The Strong’s Concordance states that the legal definitions and usages for the word are as follows;
‘Definition: that which is assigned, usage, law
Usage: usage, custom…’
Without going into the linguistics deeply, we see that ‘law’ can be used in the sense of the Greek words usage, being a ‘custom’.
With this, the rendering in the verse as ‘custom’ has been used to provide more clarity – as we will soon see.
What Is The Custom Of Christ?
If we read it all, the chapter here so far is speaking of ‘bearing the burdens of one and another’ – being there for one and another.
Back when the Lord Jesus Christ walked the earth, he spoke on this, and such is his custom – to ‘go the extra mile…’;
“A new command I give you: Love one another. As I have loved you, so you must love one another.
John 13:34 NIV
This was Christ’s custom which he instructed his disciples to do. It is essentially the second greatest commandment (loving your neighbour as yourself) – elevated to a selfless level.
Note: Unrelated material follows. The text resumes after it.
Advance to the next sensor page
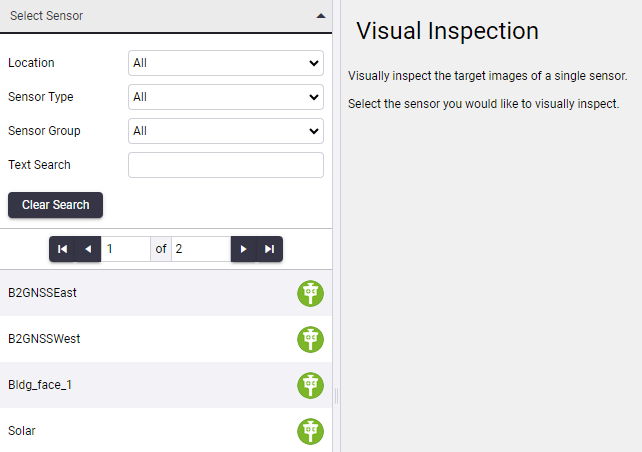 (244, 249)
And with this, we see that even an enemy is to be treated with care;
‘But I say unto you, Love your enemies, bless them that curse you, do good to them that hate you, and pray for them which despitefully use you, and persecute you; that ye may be the children of your Father which is in heaven…’
(Matthew 5:44-45 KJV)
The word rendered law/custom in Galatians 6:2, is also in Romans 3:31;
Do we, then, nullify the law by this faith? Not at all! Rather, we uphold the law.
Romans 3:31 NIV
We know this by simple way of context.
The entire passage of Romans 3 is pointing to the subject of a person being delared righteous (justified) by faith – in a similar formula to how Abraham was (Romans 4:11).
Verse 31, then emphasises the importance of good deeds, and this is why it says we observe the law of Moses.
If the translator had have rendered the verse ‘custom’, the verse would not make sense – thus context is key to clear translation with this ancient Greek word and it’s English expression.
This again is similar to the formula we see in faithful Abraham, who then went forward and did good deeds.
For example, he got circumcised as a type of seal to the righteousness that he already had had accounted to him by faith, whilst he was still uncircumcised (ref. Romans 4:11 ESV);
‘He received the sign of circumcision as a seal of the righteousness that he had by faith while he was still uncircumcised….’
(Romans 4:11 ESV)
Abraham initially believed God’s promises and was accounted righteous;
Abram believed the LORD, and he credited it to him as righteousness.
Genesis 15:6 NIV
Abraham then also obeyed God and observed His commandments;
Abraham and his son Ishmael were both circumcised on that very day.
Genesis 17:26 NIV
Hoping it is fruitful.
May the Holy G-d bless you beyond maximum, believing in His risen Son the Lord Jesus Christ (Adonai Yehoshua HaMoshiach). Amen.